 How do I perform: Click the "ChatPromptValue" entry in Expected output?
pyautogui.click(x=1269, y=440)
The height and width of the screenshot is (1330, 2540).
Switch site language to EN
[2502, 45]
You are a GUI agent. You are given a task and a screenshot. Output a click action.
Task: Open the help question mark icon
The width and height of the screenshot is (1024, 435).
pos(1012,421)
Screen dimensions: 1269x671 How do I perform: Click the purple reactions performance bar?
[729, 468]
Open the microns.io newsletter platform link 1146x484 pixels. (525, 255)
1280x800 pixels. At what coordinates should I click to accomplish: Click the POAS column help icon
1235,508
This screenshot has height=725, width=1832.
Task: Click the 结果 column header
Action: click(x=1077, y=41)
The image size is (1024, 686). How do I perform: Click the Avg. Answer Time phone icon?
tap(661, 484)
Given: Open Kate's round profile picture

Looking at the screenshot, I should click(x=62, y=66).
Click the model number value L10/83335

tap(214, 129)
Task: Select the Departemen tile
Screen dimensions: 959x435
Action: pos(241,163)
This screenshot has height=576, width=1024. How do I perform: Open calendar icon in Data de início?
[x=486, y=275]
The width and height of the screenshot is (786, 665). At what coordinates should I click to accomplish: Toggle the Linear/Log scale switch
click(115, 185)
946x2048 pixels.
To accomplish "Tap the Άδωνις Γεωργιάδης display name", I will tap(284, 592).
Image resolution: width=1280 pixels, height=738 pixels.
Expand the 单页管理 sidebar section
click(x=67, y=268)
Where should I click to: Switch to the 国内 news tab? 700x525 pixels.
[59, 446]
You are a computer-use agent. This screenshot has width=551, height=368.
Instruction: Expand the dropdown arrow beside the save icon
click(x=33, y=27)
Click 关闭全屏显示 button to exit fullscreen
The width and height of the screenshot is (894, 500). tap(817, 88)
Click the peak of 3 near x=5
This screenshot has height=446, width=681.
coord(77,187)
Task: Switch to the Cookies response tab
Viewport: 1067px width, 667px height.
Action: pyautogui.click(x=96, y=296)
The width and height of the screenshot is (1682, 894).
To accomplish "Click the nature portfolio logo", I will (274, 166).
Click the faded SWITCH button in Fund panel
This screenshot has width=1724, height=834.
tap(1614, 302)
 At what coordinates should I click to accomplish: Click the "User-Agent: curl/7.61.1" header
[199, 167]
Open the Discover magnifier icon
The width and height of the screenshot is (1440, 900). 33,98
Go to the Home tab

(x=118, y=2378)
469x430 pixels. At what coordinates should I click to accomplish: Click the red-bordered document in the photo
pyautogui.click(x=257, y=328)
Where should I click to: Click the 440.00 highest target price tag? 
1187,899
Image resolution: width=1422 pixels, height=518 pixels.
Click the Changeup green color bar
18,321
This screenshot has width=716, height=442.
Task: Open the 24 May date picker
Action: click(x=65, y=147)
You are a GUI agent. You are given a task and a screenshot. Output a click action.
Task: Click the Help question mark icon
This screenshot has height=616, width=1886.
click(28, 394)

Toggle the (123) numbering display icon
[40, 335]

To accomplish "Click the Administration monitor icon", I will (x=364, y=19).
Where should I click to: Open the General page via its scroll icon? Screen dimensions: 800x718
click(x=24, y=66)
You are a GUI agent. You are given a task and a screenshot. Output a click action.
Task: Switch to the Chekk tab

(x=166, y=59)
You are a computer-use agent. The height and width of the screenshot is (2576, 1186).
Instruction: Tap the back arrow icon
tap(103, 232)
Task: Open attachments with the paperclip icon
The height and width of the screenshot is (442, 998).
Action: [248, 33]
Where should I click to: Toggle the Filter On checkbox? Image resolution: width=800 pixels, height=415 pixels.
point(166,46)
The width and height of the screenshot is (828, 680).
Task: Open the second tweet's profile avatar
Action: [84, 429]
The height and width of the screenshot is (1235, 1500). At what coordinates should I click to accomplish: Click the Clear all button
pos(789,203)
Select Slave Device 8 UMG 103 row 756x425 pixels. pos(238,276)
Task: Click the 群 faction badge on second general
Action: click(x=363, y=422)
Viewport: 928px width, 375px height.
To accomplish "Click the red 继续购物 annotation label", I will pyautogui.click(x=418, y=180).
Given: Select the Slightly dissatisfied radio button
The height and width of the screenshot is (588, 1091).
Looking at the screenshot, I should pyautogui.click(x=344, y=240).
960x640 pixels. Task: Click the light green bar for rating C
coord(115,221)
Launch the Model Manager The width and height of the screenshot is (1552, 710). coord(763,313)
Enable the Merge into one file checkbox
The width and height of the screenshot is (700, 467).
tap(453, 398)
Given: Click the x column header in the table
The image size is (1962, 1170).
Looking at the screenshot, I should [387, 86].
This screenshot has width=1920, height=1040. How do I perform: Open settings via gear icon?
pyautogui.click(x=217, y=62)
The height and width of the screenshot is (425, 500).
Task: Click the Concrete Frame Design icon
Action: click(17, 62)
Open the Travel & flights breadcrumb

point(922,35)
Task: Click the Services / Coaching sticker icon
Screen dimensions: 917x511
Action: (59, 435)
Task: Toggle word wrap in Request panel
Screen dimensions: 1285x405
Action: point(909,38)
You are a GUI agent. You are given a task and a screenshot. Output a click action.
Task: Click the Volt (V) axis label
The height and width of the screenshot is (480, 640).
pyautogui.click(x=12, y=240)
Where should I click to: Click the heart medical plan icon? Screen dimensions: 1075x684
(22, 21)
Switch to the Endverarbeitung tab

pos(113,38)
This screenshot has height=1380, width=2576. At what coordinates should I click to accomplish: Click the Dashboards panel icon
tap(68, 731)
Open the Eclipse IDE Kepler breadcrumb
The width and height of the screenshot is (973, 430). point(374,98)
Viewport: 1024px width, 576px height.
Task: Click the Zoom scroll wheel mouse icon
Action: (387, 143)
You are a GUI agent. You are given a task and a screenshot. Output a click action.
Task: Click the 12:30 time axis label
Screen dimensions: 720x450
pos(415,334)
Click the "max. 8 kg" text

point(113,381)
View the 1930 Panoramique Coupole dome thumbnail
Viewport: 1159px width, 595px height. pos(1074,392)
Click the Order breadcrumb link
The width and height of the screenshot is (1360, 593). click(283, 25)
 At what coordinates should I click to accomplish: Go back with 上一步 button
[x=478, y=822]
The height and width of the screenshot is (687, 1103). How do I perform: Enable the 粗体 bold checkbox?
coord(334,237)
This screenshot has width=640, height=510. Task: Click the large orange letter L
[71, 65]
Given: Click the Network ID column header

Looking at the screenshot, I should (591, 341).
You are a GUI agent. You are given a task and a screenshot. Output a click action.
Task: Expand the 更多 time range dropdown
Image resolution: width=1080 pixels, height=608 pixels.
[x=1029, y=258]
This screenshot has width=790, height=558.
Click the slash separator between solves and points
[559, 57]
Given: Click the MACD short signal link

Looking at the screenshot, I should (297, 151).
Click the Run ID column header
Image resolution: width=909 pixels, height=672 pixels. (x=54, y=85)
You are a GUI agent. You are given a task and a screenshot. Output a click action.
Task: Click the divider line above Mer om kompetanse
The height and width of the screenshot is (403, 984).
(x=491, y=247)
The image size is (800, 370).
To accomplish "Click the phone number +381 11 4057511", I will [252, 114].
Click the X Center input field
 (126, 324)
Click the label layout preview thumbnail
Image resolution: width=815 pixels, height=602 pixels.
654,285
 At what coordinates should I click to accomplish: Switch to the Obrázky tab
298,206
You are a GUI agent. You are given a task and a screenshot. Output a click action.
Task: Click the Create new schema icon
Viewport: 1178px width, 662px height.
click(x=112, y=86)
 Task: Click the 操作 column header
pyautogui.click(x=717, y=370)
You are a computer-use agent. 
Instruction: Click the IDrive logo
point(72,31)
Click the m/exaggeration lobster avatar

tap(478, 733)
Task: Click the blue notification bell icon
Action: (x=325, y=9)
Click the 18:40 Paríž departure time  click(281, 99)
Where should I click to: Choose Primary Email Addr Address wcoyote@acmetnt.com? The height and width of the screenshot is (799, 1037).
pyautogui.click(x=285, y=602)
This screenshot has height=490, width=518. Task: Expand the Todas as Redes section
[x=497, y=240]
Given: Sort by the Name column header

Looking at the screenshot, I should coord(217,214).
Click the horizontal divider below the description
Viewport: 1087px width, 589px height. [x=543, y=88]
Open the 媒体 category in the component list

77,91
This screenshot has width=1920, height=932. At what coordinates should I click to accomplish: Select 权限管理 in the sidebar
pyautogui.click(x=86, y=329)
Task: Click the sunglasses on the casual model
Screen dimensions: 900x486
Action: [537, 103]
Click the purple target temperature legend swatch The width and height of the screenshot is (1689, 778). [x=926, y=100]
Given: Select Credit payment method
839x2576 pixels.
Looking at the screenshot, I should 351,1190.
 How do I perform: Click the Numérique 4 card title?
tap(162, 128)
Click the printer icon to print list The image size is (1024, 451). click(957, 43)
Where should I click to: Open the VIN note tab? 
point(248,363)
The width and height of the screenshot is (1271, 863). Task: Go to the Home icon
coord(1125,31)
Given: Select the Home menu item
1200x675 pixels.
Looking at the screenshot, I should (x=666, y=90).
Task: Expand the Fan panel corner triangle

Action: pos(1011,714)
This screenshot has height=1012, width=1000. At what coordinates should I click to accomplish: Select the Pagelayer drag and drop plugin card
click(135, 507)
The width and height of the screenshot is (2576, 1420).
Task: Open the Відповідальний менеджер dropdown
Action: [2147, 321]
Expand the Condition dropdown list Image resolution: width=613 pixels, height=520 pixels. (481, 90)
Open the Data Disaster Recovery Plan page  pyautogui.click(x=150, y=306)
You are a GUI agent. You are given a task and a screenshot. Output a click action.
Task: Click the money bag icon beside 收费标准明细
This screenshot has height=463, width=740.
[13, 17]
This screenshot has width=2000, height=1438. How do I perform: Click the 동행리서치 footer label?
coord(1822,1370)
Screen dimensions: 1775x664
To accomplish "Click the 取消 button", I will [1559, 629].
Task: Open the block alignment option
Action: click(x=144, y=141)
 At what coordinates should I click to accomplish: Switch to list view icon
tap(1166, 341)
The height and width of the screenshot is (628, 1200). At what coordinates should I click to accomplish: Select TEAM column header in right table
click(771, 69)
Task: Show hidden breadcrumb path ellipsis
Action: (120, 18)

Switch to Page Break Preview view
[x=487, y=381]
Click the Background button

What to produce: Your answer should be only a number: how many lines in the records hold the word "mark".

Solution: 2